**Text excerpt:**

** begin **

# Instant messaging clients (msn, aim, yahoo - etc.)



## Promethea (Aug 24, 2009)

Which ones are better, Problems, Solutions?

Problem with MSN: I was talking with someone today about how my MSN screws up a lot. A few people have had the same problem, and we have yet to figure out what causes it. Yet everyone seems to prefer using MSN over AIM or Yahoo and the like. Some of the problems with MSN include: missed messages, blocked from one side or the other, complete inability to see someone online (and not because they set themselves as invisible - but an actual glitch). It causes a lot of miscommunication. "Were you avoiding me?" - "Of course not, you didn't respond to my messages all week either" - "But I did!" Fuuuu~

I have never had these issues using aim, yahoo, or g-talk however.

Combining all your chat clients: I also connect all of my accounts using a multi-protocol messaging client. Most of you probably know of trillian. For the mac users, Adium (which I know is a really solid client, but unfortunately unavail to us PC users). A multi-protocol chat client is one program that all of your messaging clients can merge into, so its less hassle to have on your screen. 

I have actually tried each multi-protocol client out there, and I found the following to be superior: Disgby, and Pidgin. Pidgin used to be Gaim, which was the best before Pidgin, then Digsby. Digsby's platform is very similar to Adium (mac) - and doesn't have many bugs. I would highly recommend Pidgin or Digsby over the other multiprotocols out there. I personally use Pidgin even though I preferred Digsby. There was no option to disable the flashing IM notifications when someone sent a message, and it really grates on me to have it flashing like its something urgent, when really its just some random person talking about the weather. I don't need that distraction when I'm doing more important things that actually warrant my paying attention. Pidgin allows you to disable this annoying feature, but it doesn't have many of the other cool features that Digsby has. The others that paled in comparison by far, typically did because they had gaudy graphical user interface - like trillian for example has all of these unnecessary boxes to dock the individual messages in.. or because they were glitchy, or lacked simple but necessary features like spell check.

** end **

**To-do list:**
1. In the forum post about instant messaging clients, what was Pidgin called before?
2. Identify every line in the rows below that contains the word "Task". Case counts.

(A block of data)
** begin **

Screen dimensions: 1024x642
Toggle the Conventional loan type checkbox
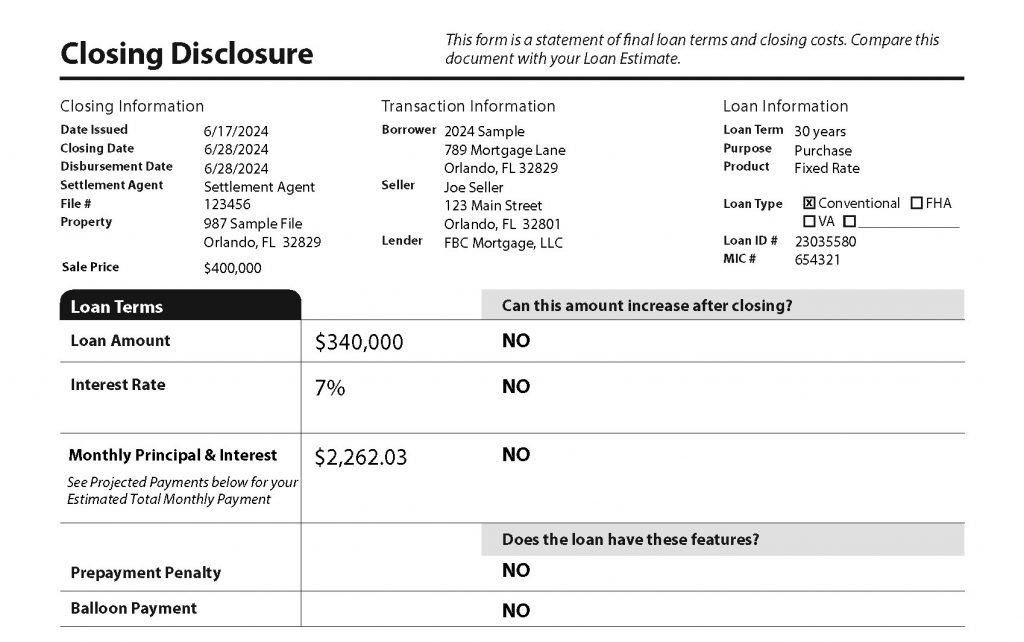point(810,203)
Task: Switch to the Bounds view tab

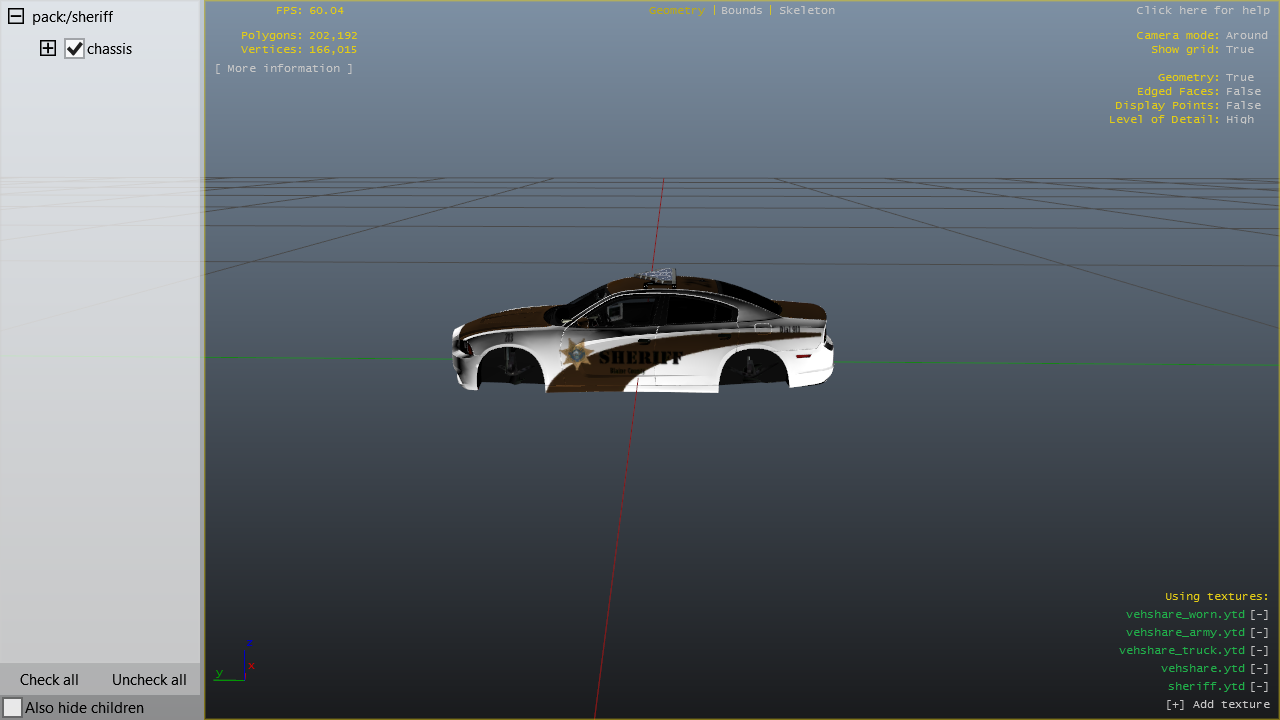Action: click(741, 11)
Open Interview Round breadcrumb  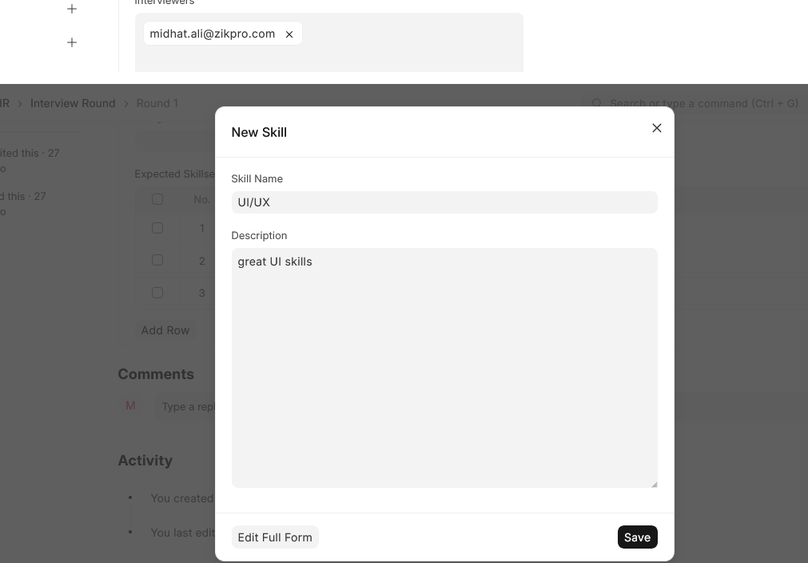[73, 103]
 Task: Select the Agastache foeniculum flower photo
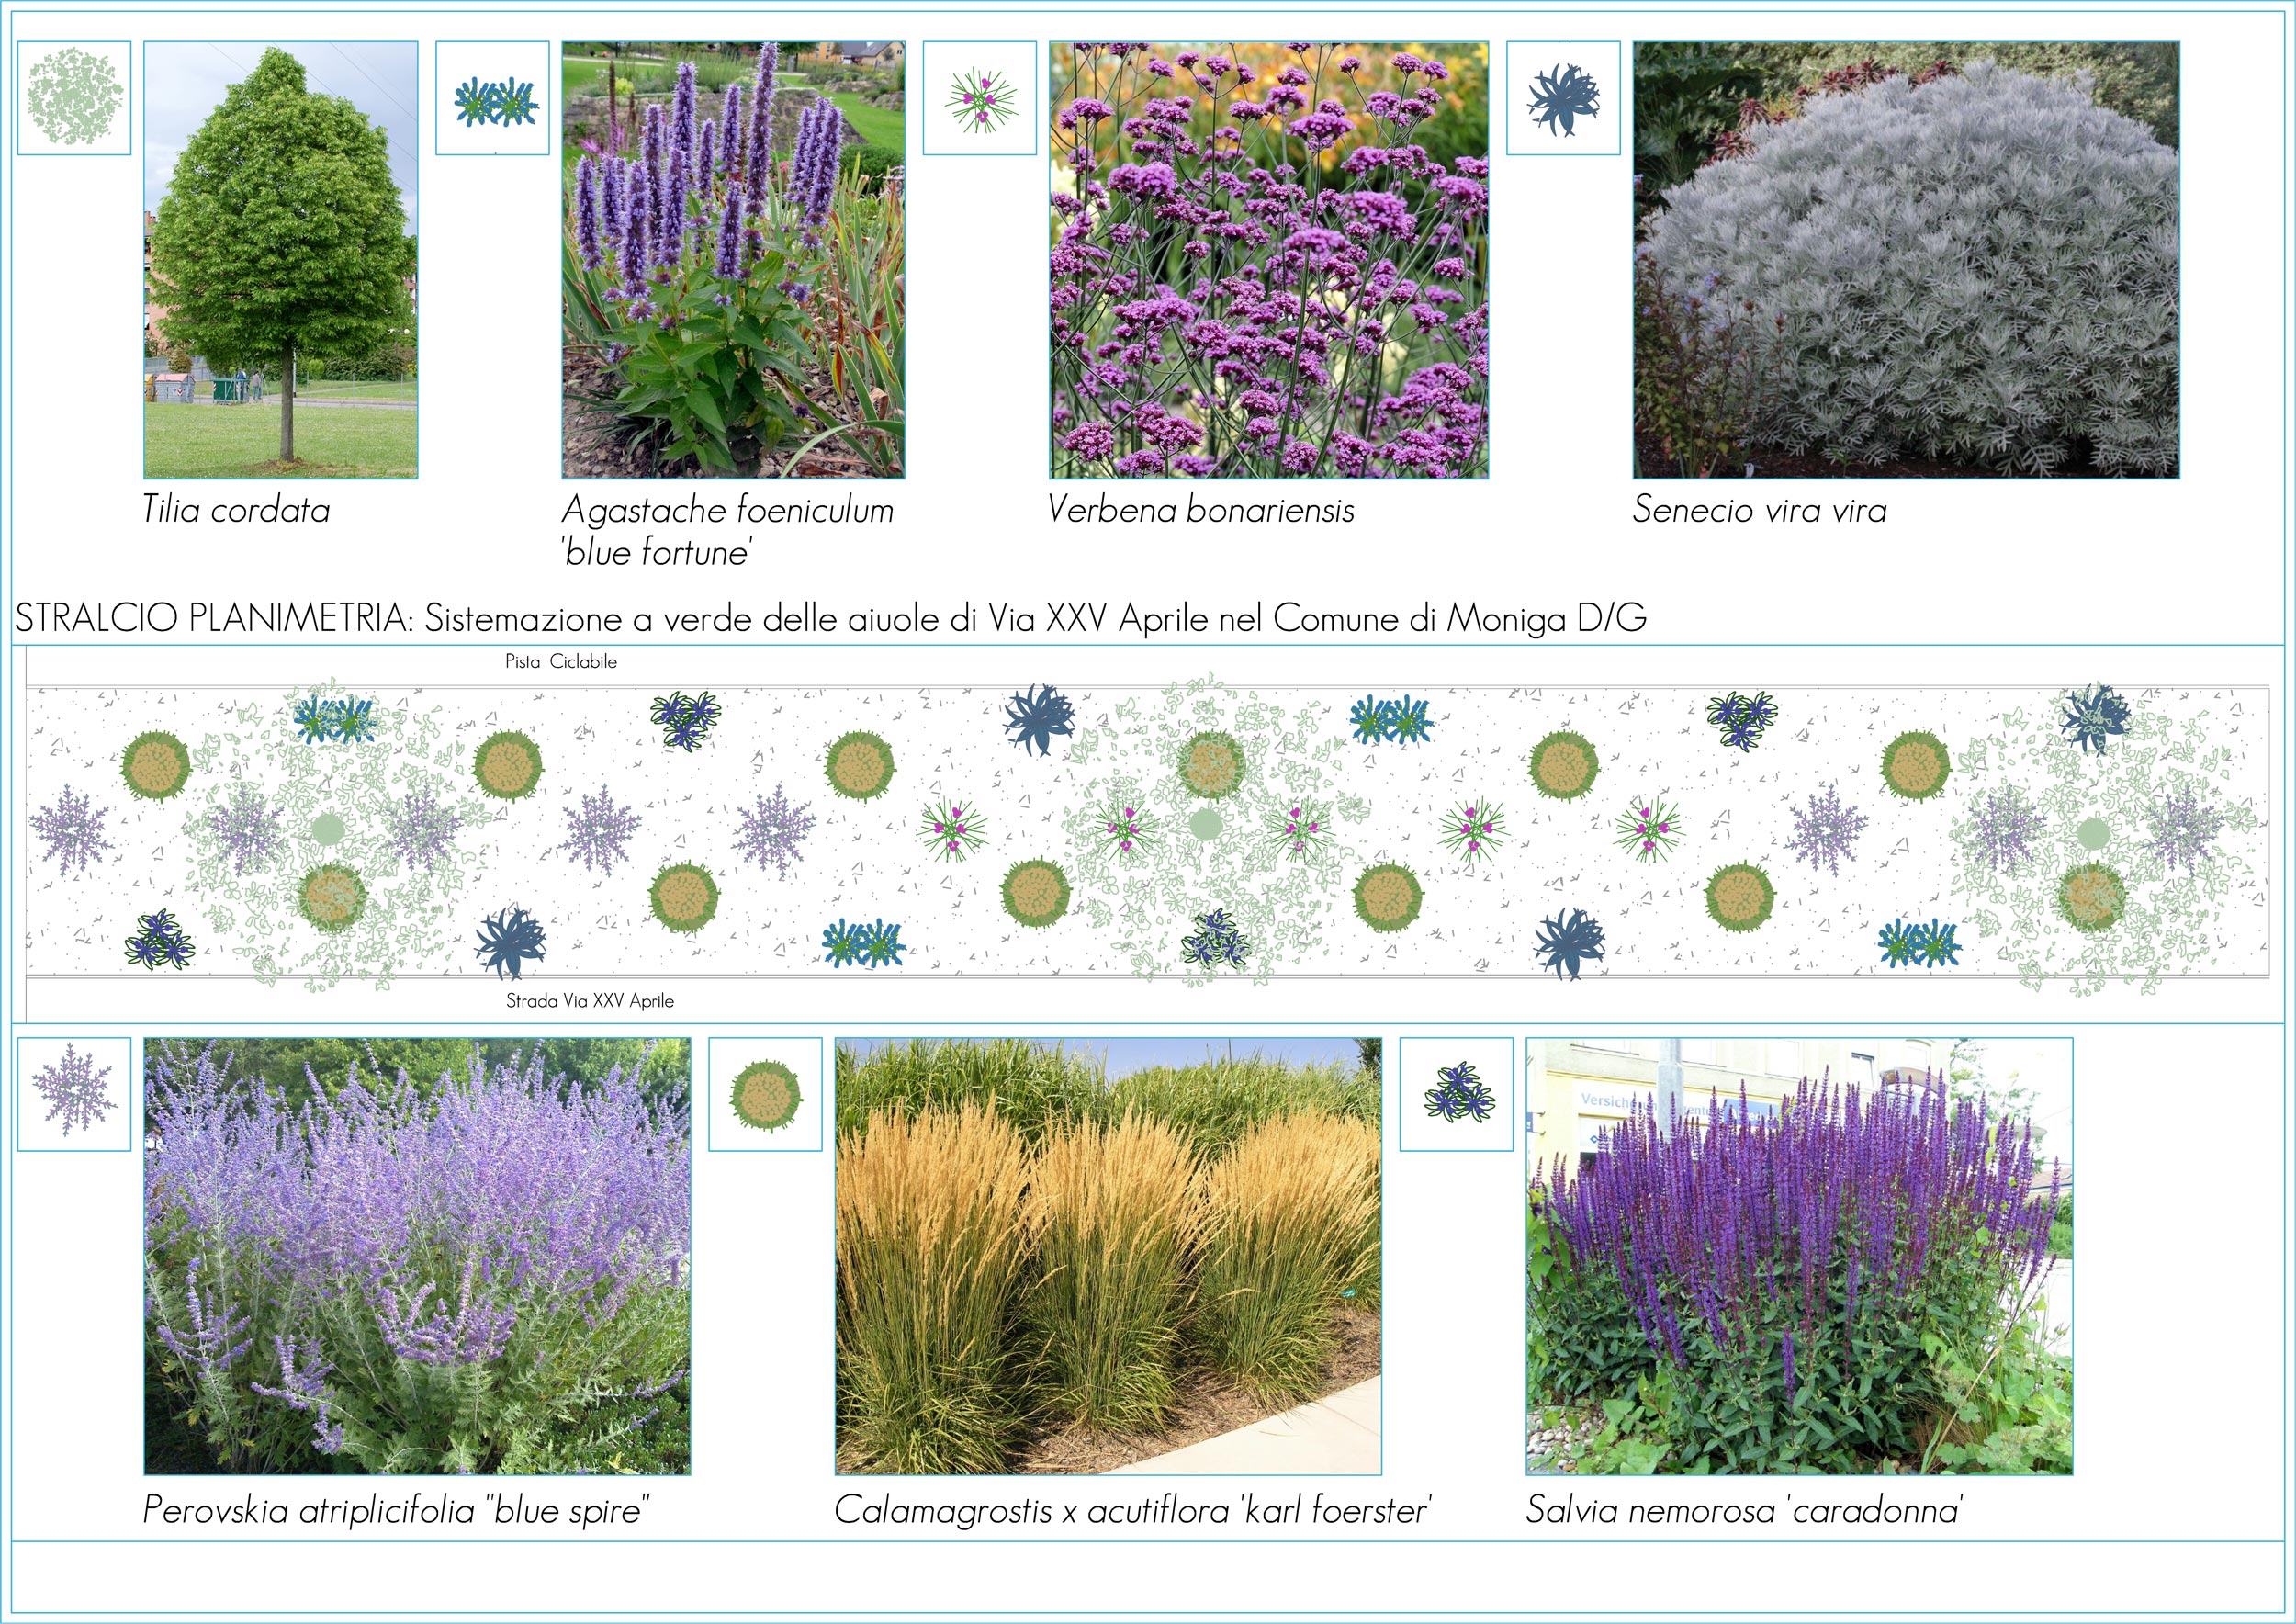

** end **

**Expected responses:**
1. Gaim

2.
Task: Switch to the Bounds view tab
 Task: Select the Agastache foeniculum flower photo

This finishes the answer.